Il dibattito tra i due giornalisti si infuoca quando viene toccato il tasto del “leccaculismo”. Quando gli viene chiesto quale sia la sua opinione su Augusto Minzolini, attuale direttore del tg della prima rete del servizio pubblico, Cruciani risponde di non essere interessato a dibattere sull’argomento perché non gliene «frega niente» dato che, a suo dire, non lo conosce nemmeno personalmente, ma poi si sbilancia: «la differenza tra lui e gli altri direttori del Tg1 è che Minzolini ha una sensibilità maggiore nei confronti di Palazzo Grazioli ed è più attento alle ragioni di Berlusconi. Comunque io non mi preoccuperei di lui, perché prima o poi se ne andrà, ma i partiti all’interno della Rai rimarranno».

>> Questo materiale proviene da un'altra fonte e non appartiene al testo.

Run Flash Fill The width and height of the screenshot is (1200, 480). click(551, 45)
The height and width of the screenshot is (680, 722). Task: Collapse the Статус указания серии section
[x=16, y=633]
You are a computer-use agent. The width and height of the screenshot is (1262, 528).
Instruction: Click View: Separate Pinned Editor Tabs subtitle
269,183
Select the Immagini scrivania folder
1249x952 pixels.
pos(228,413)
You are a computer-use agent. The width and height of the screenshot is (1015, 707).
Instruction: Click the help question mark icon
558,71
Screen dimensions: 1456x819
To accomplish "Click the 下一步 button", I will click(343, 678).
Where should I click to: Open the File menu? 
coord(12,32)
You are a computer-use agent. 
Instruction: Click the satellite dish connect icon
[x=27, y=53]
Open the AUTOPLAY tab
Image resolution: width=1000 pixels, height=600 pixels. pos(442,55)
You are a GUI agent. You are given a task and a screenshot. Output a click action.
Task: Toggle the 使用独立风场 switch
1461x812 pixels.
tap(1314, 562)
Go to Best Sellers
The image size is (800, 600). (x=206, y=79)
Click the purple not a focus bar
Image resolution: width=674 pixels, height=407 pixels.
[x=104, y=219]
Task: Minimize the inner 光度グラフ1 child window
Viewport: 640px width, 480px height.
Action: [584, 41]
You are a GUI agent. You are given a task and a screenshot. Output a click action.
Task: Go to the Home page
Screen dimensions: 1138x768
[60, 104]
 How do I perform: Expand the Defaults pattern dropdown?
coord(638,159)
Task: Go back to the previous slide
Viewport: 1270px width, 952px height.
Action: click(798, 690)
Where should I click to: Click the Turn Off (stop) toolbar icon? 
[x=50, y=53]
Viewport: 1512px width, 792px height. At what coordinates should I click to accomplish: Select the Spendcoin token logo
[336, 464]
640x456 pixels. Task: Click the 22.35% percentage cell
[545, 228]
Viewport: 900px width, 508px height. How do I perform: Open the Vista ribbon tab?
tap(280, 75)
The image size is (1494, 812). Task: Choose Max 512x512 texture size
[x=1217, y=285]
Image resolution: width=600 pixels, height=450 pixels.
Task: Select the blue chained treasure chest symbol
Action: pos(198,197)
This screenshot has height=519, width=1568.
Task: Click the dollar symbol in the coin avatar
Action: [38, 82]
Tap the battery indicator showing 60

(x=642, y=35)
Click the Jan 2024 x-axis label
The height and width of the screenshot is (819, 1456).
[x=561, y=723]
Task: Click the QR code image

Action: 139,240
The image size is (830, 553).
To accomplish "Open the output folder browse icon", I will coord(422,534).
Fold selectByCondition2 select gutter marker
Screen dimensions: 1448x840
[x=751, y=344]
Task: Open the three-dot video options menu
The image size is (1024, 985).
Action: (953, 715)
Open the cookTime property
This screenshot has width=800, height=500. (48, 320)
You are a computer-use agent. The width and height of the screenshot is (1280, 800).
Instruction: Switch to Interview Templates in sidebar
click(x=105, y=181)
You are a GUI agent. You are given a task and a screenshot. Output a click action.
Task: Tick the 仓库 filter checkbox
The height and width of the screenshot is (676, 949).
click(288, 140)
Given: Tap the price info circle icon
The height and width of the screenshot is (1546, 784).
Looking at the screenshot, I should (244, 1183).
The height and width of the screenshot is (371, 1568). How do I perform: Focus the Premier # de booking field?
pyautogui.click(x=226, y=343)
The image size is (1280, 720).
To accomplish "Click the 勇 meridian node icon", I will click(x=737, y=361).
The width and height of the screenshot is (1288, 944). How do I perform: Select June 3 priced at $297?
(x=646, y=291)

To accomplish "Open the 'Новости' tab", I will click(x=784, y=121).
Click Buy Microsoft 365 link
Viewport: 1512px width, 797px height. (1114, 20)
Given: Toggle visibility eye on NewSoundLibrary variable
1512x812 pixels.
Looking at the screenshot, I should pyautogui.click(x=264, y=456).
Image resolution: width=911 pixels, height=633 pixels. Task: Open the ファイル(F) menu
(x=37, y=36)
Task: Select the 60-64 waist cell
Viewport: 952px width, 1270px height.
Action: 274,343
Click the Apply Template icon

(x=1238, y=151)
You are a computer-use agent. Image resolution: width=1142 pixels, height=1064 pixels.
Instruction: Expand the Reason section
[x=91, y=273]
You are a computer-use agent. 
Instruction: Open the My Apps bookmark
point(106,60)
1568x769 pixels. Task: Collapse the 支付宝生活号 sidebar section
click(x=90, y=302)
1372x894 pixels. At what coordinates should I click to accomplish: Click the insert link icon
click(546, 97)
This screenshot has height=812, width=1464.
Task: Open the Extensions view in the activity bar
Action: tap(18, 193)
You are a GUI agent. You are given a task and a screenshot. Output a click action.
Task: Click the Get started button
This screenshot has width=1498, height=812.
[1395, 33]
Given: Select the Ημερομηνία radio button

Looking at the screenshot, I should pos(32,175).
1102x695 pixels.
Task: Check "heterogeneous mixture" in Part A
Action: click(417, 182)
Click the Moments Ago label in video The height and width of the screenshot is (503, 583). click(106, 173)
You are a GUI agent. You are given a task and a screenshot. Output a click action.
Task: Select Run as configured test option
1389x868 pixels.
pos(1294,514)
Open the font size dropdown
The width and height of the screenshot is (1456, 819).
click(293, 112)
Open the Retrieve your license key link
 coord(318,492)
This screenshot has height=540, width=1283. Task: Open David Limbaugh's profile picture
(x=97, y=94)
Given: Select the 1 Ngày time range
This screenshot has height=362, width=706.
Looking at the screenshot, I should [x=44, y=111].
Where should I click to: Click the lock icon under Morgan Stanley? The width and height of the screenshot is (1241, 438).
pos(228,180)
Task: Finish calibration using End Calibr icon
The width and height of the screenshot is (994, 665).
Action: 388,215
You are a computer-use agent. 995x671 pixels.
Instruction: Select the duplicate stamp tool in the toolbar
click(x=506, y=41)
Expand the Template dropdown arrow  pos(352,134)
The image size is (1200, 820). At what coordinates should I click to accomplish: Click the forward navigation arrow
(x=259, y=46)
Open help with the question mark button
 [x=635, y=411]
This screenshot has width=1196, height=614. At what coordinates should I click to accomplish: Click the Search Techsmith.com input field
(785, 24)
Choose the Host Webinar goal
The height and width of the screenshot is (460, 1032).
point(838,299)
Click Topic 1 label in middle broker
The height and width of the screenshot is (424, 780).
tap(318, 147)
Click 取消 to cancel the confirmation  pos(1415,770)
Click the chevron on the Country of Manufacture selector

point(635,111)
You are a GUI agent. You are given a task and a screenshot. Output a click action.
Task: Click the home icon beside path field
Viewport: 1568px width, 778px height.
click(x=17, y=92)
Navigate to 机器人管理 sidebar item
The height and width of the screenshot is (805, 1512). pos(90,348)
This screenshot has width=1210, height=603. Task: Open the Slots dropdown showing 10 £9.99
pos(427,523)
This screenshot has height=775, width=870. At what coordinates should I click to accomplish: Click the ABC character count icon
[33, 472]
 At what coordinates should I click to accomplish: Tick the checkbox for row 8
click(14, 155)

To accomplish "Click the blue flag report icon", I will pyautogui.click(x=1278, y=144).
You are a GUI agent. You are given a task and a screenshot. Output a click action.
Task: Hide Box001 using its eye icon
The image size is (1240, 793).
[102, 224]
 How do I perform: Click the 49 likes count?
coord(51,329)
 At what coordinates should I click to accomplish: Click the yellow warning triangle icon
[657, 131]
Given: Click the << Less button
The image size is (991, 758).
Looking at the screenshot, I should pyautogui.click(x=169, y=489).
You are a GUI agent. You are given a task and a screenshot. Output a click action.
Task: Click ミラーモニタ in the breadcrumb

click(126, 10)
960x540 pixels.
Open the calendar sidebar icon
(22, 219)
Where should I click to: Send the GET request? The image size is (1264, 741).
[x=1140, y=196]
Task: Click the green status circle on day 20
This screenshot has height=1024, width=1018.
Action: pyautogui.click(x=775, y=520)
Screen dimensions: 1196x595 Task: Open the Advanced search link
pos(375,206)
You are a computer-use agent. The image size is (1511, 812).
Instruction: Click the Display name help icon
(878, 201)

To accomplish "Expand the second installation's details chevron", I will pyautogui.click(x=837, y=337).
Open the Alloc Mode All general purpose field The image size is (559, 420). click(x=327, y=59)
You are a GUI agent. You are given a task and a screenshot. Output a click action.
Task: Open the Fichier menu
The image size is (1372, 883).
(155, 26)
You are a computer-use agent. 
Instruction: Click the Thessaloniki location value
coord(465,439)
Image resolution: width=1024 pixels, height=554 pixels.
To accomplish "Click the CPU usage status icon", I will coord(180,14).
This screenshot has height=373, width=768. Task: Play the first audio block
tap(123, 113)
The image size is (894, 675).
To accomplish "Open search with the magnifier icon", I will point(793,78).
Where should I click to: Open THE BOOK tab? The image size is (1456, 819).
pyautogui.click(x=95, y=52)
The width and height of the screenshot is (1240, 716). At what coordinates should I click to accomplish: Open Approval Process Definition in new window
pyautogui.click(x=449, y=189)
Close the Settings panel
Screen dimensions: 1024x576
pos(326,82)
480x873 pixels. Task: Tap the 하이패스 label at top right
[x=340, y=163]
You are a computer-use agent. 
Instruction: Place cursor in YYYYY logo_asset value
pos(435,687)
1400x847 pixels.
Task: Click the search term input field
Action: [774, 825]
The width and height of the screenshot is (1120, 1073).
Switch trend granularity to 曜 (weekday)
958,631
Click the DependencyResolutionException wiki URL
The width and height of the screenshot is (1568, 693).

Sul punto, Telese risponde di essere dell’idea che «ciò che uccide Minzolini non è il giudizio di quelli di sinistra, ma quello dei giornalisti di destra, come Feltri o Belpietro. Il loro giornalismo l’ho sempre considerato corretto. Il direttore del Tg1, invece, è uno che crea sinonimi, nasconde la verità».
Anche su Bruno Vespa il giudizio dei due giornalisti è divergente perché per Telese il collega di Porta a Porta ha come ideale il ‘leccaculismo bilaterale’, cioè una forte tendenza a stare sempre dalla parte del potere, punto di vista che non condivide in quanto «il giornalismo non dovrebbe essere ‘appecorinato’ come zerbino del potere». Mentre per Cruciani si tratta di «un grande professionista», proprio come Giuliano Ferrara che definisce «una persona geniale, dotata di una intelligenza superiore alla media». «Stimo Giuliano Ferrara, lo ritengo un bravo giornalista e mi dispiace che da quando ha iniziato a condurre un programma su Rai Uno si sia ‘minzolinizzato’», sottolinea quasi amareggiato Telese sull’ex direttore de Il Foglio, introducendo così un discorso incentrato sulla tendenza di molti colleghi a piegarsi ai voleri del potere che ti paga lo stipendio. Su questo argomento Cruciani controbatte accusando il suo “avversario” di essere ipocrita e di non poter affrontare discorsi di questo tipo perché direttore editoriale di una collana di Sperling e Kupfer, casa editrice satellite del gruppo Mondadori, quindi di proprietà di Silvio Berlusconi.
In chiusura, immaginando un’Italia post berlusconiana, a Luca Telese viene chiesto quale potrebbe essere, secondo lui, il futuro del giornalismo: «Il berlusconismo è un sistema che si protrarrà nel tempo – spiega il giornalista – e per i prossimi vent’anni continuerà ad esistere. Forse riusciremo a rimuovere Fede, ma il resto rimarrà». Almeno su questo è d’accordo il suo ex compare di siparietti radiofonici? Neanche per idea: «Il berlusconismo è un fenomeno che non esiste» scandisce Cruciani.